Prompts must follow this exact template:
```text
<start_of_turn>user
summarize salary: <SALARY_TEXT>
country: <COUNTRY_NAME><end_of_turn>
<start_of_turn>model
```

**Examples of valid salary text:**
- `$60k - $80k per year`
- `INR 12 LPA`
- `€45,000 annually`
- `12 to 12.5 US $ per hr`

Country names must match one of the [supported countries](#supported-countries) listed below.


## Output Schema

The model returns a JSON object with the following fields:
```json
{
  "currency": "$",
  "iso_code": "USD",
  "min_amount": 60000,
  "max_amount": 80000,
  "pay_rate": "ANNUALLY"
}
```

| Field        | Type          | Description                                                  |
|--------------|---------------|--------------------------------------------------------------|
| `currency`   | `string`      | Raw currency symbol or string as it appears in the input     |
| `iso_code`   | `string`      | Standardized ISO 4217 currency code                          |
| `min_amount` | `int / float` | Lower bound of the salary range (annualized or as stated)    |
| `max_amount` | `int / float` | Upper bound of the salary range (annualized or as stated)    |
| `pay_rate`   | `string`      | One of: `HOURLY`, `DAILY`, `WEEKLY`, `BI-WEEKLY`, `MONTHLY`, `ANNUALLY`, `OTHERS` |

> **Note:** `min_amount` and `max_amount` reflect normalized numeric values,
> not raw token extractions. For single-value salaries, both fields will hold the same value.

## Usage
```python
from transformers import AutoTokenizer, AutoModelForCausalLM

model_name = "Draup/salary-normalizer"
tokenizer = AutoTokenizer.from_pretrained(model_name)
model = AutoModelForCausalLM.from_pretrained(model_name)

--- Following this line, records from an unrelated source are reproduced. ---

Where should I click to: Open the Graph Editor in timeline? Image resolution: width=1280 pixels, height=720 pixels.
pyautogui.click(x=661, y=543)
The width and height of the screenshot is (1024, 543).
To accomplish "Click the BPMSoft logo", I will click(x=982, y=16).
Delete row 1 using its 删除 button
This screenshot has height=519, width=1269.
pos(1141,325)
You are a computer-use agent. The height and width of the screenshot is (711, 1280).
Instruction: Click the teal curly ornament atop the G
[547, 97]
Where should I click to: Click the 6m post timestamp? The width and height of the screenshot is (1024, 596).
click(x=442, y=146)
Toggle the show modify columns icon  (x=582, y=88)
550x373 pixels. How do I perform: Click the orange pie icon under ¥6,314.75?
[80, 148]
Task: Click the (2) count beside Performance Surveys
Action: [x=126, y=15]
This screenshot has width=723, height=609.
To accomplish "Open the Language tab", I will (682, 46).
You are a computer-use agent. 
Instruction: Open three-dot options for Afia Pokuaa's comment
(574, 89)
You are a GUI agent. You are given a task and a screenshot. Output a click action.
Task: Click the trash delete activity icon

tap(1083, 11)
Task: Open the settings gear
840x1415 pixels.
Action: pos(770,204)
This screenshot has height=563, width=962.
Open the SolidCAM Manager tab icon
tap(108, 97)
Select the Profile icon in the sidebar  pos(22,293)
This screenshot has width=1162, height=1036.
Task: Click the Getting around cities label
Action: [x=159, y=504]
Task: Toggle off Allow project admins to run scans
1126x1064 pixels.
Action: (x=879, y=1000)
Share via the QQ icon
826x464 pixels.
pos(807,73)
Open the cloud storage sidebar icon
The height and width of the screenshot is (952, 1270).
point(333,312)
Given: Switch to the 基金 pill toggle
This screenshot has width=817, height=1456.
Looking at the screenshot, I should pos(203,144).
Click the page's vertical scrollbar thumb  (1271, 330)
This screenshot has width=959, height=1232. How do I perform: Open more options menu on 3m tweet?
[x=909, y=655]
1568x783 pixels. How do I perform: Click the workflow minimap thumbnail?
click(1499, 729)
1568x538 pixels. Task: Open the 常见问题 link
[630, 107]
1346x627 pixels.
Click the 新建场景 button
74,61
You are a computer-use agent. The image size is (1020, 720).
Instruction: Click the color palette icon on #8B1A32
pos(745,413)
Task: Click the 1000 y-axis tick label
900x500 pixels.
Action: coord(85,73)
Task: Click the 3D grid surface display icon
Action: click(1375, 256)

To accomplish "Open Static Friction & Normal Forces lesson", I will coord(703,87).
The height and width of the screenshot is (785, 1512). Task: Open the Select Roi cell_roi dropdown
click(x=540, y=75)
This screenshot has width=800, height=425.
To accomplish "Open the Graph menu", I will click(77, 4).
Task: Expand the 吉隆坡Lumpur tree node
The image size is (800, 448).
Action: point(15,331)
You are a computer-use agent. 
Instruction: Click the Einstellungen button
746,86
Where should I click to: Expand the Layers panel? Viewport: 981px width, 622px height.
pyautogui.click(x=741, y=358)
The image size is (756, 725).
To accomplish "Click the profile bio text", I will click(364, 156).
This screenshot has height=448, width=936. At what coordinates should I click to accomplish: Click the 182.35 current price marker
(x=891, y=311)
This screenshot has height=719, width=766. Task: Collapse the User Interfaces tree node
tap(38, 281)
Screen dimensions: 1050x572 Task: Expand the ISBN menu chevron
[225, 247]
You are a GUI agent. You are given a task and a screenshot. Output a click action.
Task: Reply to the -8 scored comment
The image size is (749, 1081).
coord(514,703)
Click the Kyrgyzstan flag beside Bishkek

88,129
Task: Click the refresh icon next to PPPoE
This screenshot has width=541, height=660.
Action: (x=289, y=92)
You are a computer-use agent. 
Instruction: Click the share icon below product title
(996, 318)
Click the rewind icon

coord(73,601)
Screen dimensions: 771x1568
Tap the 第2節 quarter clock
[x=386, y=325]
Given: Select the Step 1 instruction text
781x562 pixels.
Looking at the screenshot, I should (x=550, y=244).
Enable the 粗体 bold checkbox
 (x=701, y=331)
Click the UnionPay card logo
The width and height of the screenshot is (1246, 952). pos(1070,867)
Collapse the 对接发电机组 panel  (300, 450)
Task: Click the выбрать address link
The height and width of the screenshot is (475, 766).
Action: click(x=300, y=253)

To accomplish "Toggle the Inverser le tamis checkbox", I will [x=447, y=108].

salary_text = "12 to 12.5 US $ per hr"
country = "United States"

prompt = (
    f"<start_of_turn>user\n"
    f"summarize salary: {salary_text}\n"
    f"country: {country}<end_of_turn>\n"
    f"<start_of_turn>model\n"
)

inputs = tokenizer(prompt, return_tensors="pt", truncation=True)

outputs = model.generate(
    **inputs,
    max_new_tokens=64,
    do_sample=False,
    eos_token_id=tokenizer.convert_tokens_to_ids("<end_of_turn>")
)

result = tokenizer.decode(
    outputs[0][inputs["input_ids"].shape[-1]:],
    skip_special_tokens=True
)
print(result)
# {"currency": "US $", "iso_code": "USD", "min_amount": 12, "max_amount": 12.5, "pay_rate": "HOURLY"}
```

## Supported Countries

The model supports salary parsing for the following 49 countries:

| | | | |
|---|---|---|---|
| Argentina | Australia | Austria | Belgium |
| Brazil | Canada | Chile | China |
| Colombia | Czechia | Denmark | Egypt |
| Finland | France | Germany | Hong Kong |
| Hungary | India | Indonesia | Ireland |
| Israel | Italy | Japan | Malaysia |
| Mexico | Netherlands | New Zealand | Norway |
| Pakistan | Peru | Philippines | Poland |
| Portugal | Romania | Russia | Saudi Arabia |
| Singapore | South Africa | South Korea | Spain |
| Sweden | Switzerland | Taiwan | Thailand |
| Turkey | United Arab Emirates | United Kingdom | United States |
| Vietnam | | | |

## Limitations

- Performance may degrade on salary formats not well-represented in training data.
- Country context is used for currency disambiguation; incorrect country input may
  produce inaccurate `iso_code` or `currency` values.
- The model is not multilingual — salary text is expected to be in English or use
  standard numeric/symbol conventions.